* [Material for this task]:
=-=-=
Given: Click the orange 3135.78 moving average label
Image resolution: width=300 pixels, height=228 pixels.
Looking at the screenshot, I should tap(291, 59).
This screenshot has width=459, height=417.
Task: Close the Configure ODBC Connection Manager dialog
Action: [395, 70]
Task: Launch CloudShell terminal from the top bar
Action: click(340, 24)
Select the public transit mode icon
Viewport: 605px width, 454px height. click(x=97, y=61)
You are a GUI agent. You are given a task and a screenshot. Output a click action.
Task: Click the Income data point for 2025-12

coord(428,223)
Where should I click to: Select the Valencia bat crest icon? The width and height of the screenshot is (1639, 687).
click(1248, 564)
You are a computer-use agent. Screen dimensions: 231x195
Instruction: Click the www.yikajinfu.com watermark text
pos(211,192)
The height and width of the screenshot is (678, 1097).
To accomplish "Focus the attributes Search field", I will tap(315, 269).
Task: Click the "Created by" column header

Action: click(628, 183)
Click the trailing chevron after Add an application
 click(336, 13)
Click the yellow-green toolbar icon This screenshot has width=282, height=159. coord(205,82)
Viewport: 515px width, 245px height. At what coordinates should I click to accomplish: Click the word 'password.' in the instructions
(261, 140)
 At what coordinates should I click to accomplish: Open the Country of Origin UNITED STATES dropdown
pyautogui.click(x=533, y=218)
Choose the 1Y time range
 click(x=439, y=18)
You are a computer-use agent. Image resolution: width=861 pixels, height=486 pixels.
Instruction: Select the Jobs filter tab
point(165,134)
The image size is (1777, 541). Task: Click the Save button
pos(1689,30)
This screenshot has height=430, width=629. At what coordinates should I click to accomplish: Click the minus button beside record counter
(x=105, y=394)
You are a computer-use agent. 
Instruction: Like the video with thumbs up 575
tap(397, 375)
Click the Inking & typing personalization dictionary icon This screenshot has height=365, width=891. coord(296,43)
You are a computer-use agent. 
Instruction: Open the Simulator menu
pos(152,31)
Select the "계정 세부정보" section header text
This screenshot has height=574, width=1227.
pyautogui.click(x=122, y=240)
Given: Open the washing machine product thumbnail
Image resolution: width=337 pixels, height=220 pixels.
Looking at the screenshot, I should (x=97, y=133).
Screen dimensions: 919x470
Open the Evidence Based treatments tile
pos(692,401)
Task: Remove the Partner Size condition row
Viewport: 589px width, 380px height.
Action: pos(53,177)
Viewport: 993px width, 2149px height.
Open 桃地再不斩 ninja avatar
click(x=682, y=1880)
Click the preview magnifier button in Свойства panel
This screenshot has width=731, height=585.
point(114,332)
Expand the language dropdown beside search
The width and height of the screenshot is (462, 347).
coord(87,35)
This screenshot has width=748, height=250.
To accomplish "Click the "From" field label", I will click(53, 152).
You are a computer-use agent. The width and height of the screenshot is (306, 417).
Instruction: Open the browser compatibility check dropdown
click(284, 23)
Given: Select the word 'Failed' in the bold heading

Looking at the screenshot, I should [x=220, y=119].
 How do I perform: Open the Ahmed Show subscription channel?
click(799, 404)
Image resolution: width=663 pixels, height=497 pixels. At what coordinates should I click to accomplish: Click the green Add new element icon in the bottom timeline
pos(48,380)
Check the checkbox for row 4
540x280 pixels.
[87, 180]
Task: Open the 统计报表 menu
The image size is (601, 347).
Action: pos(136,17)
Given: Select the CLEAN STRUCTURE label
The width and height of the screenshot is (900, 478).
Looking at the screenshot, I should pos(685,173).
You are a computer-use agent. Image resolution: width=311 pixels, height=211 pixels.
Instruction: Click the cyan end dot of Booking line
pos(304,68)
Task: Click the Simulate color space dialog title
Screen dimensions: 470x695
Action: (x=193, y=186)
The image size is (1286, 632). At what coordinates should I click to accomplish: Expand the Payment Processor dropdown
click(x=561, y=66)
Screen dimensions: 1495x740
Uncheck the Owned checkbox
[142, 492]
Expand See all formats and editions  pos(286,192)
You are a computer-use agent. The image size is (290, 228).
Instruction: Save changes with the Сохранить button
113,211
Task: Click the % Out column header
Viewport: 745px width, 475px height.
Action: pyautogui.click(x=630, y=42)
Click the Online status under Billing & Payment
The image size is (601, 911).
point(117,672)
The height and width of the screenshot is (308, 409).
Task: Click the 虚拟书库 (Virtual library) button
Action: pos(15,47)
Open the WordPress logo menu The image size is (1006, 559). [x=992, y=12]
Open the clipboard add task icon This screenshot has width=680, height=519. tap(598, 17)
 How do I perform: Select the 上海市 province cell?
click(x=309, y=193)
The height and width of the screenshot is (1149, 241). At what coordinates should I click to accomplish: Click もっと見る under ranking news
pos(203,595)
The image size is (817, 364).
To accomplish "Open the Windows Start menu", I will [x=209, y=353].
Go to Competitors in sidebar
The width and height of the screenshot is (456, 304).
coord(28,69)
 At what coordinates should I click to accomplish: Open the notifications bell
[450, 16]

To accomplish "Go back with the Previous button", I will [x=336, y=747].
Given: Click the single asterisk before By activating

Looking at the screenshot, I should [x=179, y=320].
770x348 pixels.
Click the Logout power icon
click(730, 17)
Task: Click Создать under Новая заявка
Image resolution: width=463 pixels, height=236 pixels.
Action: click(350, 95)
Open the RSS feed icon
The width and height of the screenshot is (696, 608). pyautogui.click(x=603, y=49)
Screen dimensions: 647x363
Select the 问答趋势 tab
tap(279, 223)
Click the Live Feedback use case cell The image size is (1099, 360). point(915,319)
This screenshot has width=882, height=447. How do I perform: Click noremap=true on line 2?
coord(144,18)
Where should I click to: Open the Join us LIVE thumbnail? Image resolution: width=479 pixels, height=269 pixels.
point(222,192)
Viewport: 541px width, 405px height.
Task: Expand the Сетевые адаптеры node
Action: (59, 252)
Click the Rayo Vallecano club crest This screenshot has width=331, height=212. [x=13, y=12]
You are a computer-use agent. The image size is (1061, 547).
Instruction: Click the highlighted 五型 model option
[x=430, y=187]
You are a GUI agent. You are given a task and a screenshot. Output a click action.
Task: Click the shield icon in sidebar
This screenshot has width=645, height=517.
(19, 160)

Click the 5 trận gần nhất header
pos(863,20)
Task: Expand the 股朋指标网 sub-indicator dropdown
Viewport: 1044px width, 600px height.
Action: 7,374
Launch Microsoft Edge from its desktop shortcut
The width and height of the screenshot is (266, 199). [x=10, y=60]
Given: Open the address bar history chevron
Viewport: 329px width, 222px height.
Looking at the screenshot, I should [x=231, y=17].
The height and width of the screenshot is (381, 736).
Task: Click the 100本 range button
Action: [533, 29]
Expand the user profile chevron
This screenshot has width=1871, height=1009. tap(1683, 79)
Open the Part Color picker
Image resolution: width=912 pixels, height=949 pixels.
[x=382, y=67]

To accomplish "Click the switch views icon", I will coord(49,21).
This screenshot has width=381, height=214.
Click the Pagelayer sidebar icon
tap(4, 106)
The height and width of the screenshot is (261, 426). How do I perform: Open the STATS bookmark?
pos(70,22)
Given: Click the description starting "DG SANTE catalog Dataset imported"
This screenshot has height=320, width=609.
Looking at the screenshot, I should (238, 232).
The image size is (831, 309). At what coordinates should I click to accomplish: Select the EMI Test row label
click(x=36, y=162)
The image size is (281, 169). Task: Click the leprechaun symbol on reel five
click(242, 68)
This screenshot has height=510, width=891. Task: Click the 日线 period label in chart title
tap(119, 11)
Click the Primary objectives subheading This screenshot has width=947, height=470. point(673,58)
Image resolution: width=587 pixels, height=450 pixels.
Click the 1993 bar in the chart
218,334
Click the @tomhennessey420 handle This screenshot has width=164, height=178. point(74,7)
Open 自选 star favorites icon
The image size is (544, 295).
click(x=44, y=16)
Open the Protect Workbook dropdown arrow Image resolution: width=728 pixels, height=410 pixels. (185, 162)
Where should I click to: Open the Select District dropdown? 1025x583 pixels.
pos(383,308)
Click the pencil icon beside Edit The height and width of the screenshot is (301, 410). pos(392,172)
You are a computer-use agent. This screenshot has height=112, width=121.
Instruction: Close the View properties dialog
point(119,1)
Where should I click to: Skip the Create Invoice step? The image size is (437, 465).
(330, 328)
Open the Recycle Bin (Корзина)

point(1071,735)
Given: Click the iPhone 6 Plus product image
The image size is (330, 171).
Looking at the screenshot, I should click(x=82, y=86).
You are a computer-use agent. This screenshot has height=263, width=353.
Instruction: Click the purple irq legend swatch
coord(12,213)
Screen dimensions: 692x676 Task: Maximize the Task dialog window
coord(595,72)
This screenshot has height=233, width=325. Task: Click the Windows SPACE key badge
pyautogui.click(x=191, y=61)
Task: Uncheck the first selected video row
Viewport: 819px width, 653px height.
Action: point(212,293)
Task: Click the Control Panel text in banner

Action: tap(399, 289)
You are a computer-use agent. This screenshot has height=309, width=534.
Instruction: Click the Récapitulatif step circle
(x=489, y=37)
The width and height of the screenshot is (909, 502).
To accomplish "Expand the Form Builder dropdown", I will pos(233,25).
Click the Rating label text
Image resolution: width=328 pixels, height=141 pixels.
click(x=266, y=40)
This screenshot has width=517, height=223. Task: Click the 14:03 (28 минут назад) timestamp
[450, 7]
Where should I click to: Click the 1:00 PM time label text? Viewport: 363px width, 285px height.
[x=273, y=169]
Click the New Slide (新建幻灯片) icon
=-=-=
* [Exercise details]:
Look through the listing above. Pick out each line with "computer" and copy it.

* [Output of the task]:
You are a computer-use agent. Screen dimensions: 231x195
You are a computer-use agent. Image resolution: width=861 pixels, height=486 pixels.
You are a computer-use agent. 
You are a computer-use agent. 
You are a computer-use agent. The width and height of the screenshot is (306, 417).
You are a computer-use agent. Image resolution: width=311 pixels, height=211 pixels.
You are a computer-use agent. The image size is (290, 228).
You are a computer-use agent. The image size is (1061, 547).
You are a computer-use agent. This screenshot has height=112, width=121.
You are a computer-use agent. This screenshot has height=263, width=353.
You are a computer-use agent. This screenshot has height=309, width=534.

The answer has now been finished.